● **The problem**:
Write each line exactly, from the line that holds "Image resolution: width=868 pixels, height=471" through the final line of the material, and no other line.

-------

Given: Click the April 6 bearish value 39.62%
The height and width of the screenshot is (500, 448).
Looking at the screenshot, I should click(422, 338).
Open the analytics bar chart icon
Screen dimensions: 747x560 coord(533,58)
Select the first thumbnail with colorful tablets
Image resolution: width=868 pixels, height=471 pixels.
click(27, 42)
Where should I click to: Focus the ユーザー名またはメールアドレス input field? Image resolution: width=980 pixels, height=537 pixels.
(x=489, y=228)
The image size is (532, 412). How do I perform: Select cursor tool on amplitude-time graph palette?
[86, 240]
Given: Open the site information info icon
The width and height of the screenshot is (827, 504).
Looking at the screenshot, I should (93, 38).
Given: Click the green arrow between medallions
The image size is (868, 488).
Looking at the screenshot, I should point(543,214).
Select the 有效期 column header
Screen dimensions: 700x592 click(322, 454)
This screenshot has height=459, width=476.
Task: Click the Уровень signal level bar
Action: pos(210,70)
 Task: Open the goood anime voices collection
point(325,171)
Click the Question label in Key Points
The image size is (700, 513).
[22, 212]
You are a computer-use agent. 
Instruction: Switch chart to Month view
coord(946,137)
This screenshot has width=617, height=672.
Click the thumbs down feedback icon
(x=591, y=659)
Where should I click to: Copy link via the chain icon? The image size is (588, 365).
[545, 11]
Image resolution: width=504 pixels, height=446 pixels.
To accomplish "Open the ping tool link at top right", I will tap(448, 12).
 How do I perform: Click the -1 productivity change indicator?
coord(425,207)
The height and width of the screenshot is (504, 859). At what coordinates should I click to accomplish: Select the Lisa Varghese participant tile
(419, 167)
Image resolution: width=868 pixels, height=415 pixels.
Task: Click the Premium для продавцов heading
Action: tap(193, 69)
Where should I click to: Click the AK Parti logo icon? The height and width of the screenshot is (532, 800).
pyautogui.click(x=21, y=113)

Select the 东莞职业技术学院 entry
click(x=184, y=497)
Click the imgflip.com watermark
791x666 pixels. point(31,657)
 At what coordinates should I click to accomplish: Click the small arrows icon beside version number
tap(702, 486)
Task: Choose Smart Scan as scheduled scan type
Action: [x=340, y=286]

-------

● **Solution for this exercise**:
Image resolution: width=868 pixels, height=471 pixels.
click(27, 42)
Where should I click to: Focus the ユーザー名またはメールアドレス input field? Image resolution: width=980 pixels, height=537 pixels.
(x=489, y=228)
The image size is (532, 412). How do I perform: Select cursor tool on amplitude-time graph palette?
[86, 240]
Given: Open the site information info icon
The width and height of the screenshot is (827, 504).
Looking at the screenshot, I should (93, 38).
Given: Click the green arrow between medallions
The image size is (868, 488).
Looking at the screenshot, I should point(543,214).
Select the 有效期 column header
Screen dimensions: 700x592 click(322, 454)
This screenshot has height=459, width=476.
Task: Click the Уровень signal level bar
Action: pos(210,70)
 Task: Open the goood anime voices collection
point(325,171)
Click the Question label in Key Points
The image size is (700, 513).
[22, 212]
You are a computer-use agent. 
Instruction: Switch chart to Month view
coord(946,137)
This screenshot has width=617, height=672.
Click the thumbs down feedback icon
(x=591, y=659)
Where should I click to: Copy link via the chain icon? The image size is (588, 365).
[545, 11]
Image resolution: width=504 pixels, height=446 pixels.
To accomplish "Open the ping tool link at top right", I will tap(448, 12).
 How do I perform: Click the -1 productivity change indicator?
coord(425,207)
The height and width of the screenshot is (504, 859). At what coordinates should I click to accomplish: Select the Lisa Varghese participant tile
(419, 167)
Image resolution: width=868 pixels, height=415 pixels.
Task: Click the Premium для продавцов heading
Action: tap(193, 69)
Where should I click to: Click the AK Parti logo icon? The height and width of the screenshot is (532, 800).
pyautogui.click(x=21, y=113)

Select the 东莞职业技术学院 entry
click(x=184, y=497)
Click the imgflip.com watermark
791x666 pixels. point(31,657)
 At what coordinates should I click to accomplish: Click the small arrows icon beside version number
tap(702, 486)
Task: Choose Smart Scan as scheduled scan type
Action: [x=340, y=286]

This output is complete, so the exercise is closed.